In my Critical Thinking (which starts tomorrow) we have to bring in
an article showing persuasive text. So, instantly, I remembered there is
a double page spread on exactly that every month in Doctor Who
Magazine. It is literally perfect for the assignment criteria and I
don't really have any other magazines that can fit the bill better than
this.
I mentioned it happily to my parents, and was
greeted with 'just an idea, but this time try not to make every
assignment and essay about Sherlock Holmes or Doctor Who.' I got this
speech a few years ago when I was told to make a leaflet about something
of interest to try to inform other people, and chose Doctor Who, since
I'm very well informed and others are not. I did one leaflet on it, in
year eight. That's pretty much it.
Apparently my primary school teachers had told me the same - or
more, my parents, that everything I did was Apocalypse, Doctor Who or
Zombies. It was year six. What other things were there? Were they
expecting boy bands and make up?
The point is that in my primary
school, I don't ever remember being told that, or doing any of that. No
one I knew liked Doctor Who. My parents didn't listen. I had no phone,
no outside source. Of course my work would be about what I love, because
no one but the blank page would listen to me.

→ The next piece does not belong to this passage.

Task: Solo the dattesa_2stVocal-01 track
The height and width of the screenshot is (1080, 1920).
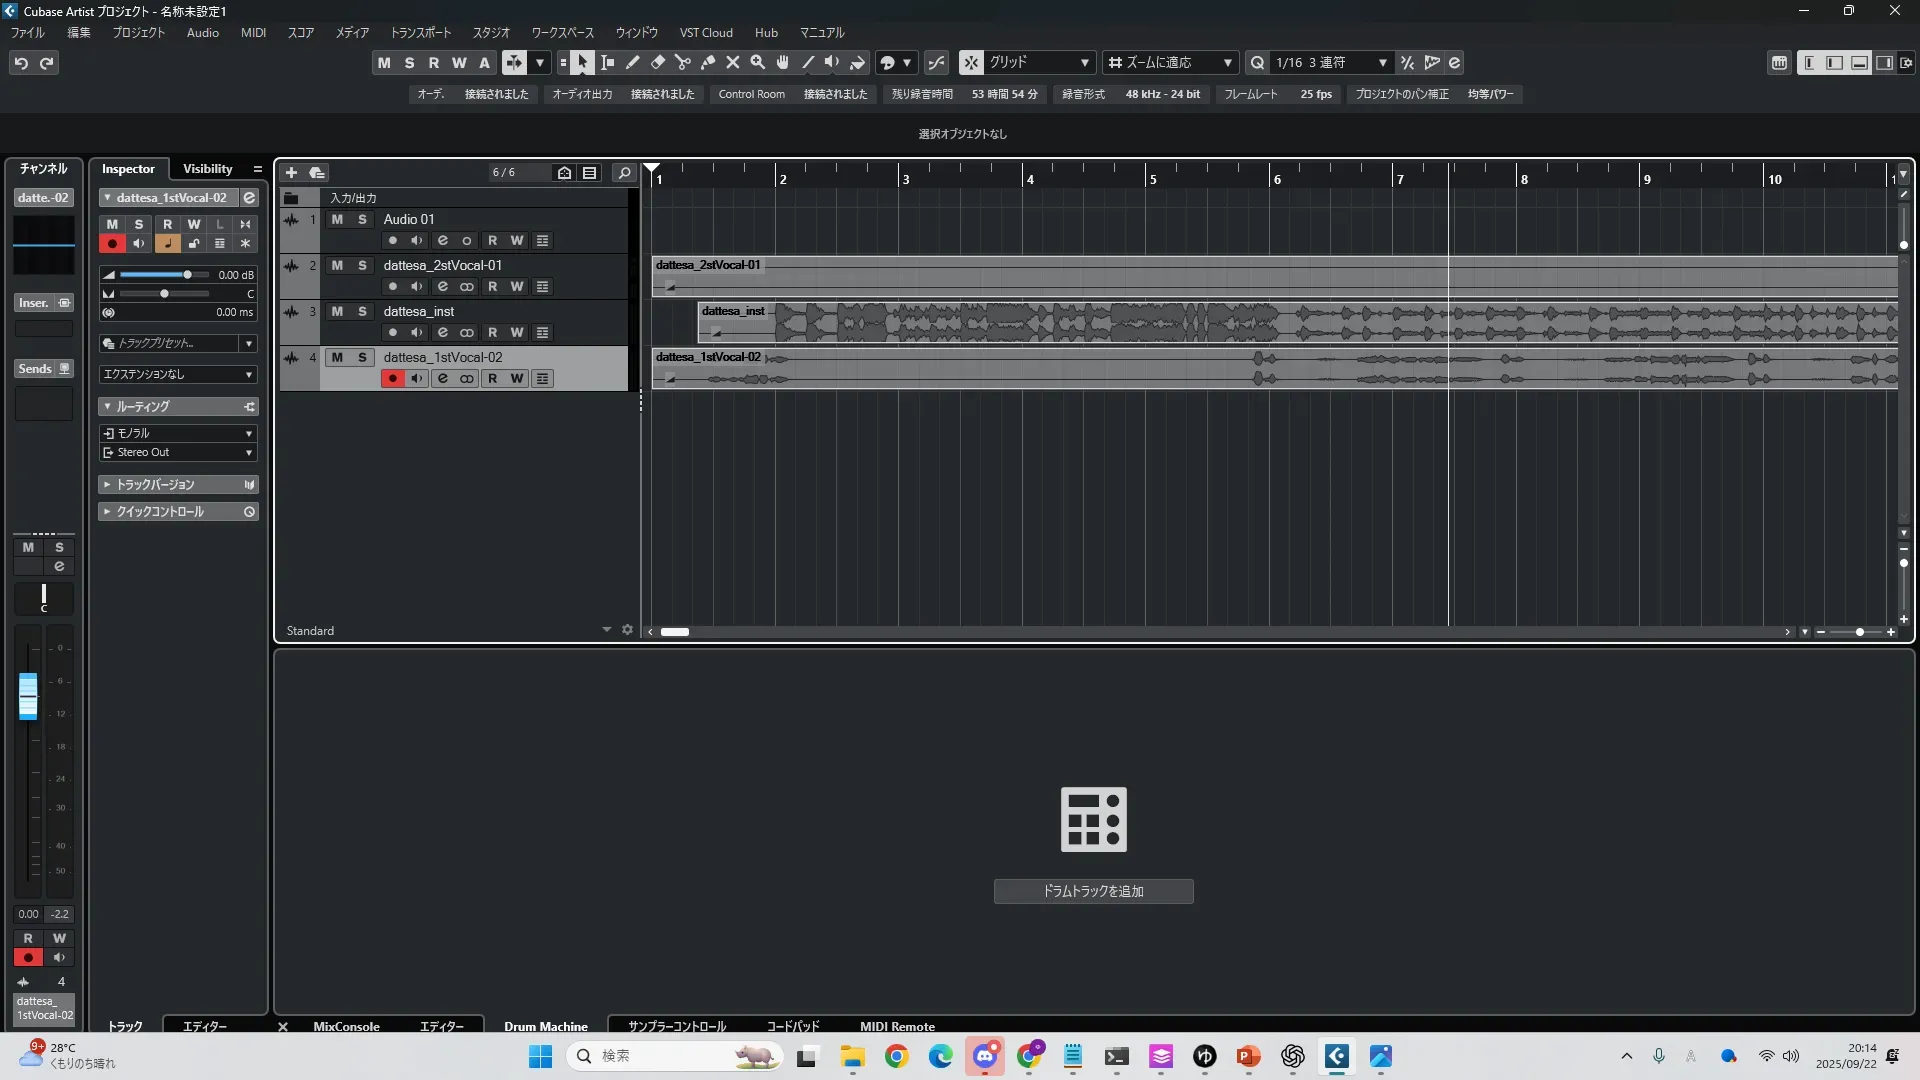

To add to this, the first thing I thought of was Mark Gatiss. This is him.
Isn't
he wonderful. He is my idol and everything I want to be when I get
around to growing up. Or at least being an adult. It was through a
signing with him that I met my fantastic understanding partner. I owe
him everything. He was obsessed with Hammer Horror as a child, and
everything he did in school was a horror story. He had the task 'a day
at the beach' or some such thing, and made the family/kid in his story
find a severed head in a bucket because that was what interested him.
Not severed heads, horror. And he has gone on to be magnificent. He has
been involved with and worked on everything he could have wanted.
Sherlock, Horror in many forms, James Bond, Doctor Who. Literally
everything. Actor, writer (including one instance of gay erotica),
scriptwriter, idol.
So if he can center all his school work around one subject, why the hell can't I?
I was also told that my brother's girlfriend is the nicest he's
had, and I should feel lucky she's in my sixth form in the year above
because if I need to talk to anyone about directions or anything, she'll be there.
If I want to talk to anyone in the year above about directions I'll ask
ex boyfriend and all around awesome guy Max. We parted on good terms,
there's no tension and he's just generally brilliant. Not a girl who
stressed out my brother to the point of him breaking his non smoking
rule, cries and refuses to say why, thus destroying the point of crying
to get comfort, and most importantly to me, has sex with him next door
beyond a thin wooden wall. I can't do that. I'm distressed enough that I
have to put up with that at night, with her always hanging around. I'm
not befriending her.
Really, in so many ways, we're not cut out
for friendship. I don't like that my brother's girlfriend is in my
school. My parents just can't understand that. They still don't
understand my discomfort with sex. Sure, I know it, know how it works.
Doesn't mean I'm ready to be nice to someone who does it with my
brother.
So to sum up, lots of small things have built up
and I'm left in a state of not quite knowing how to feel any more. Let's
hope it's better tomorrow for school.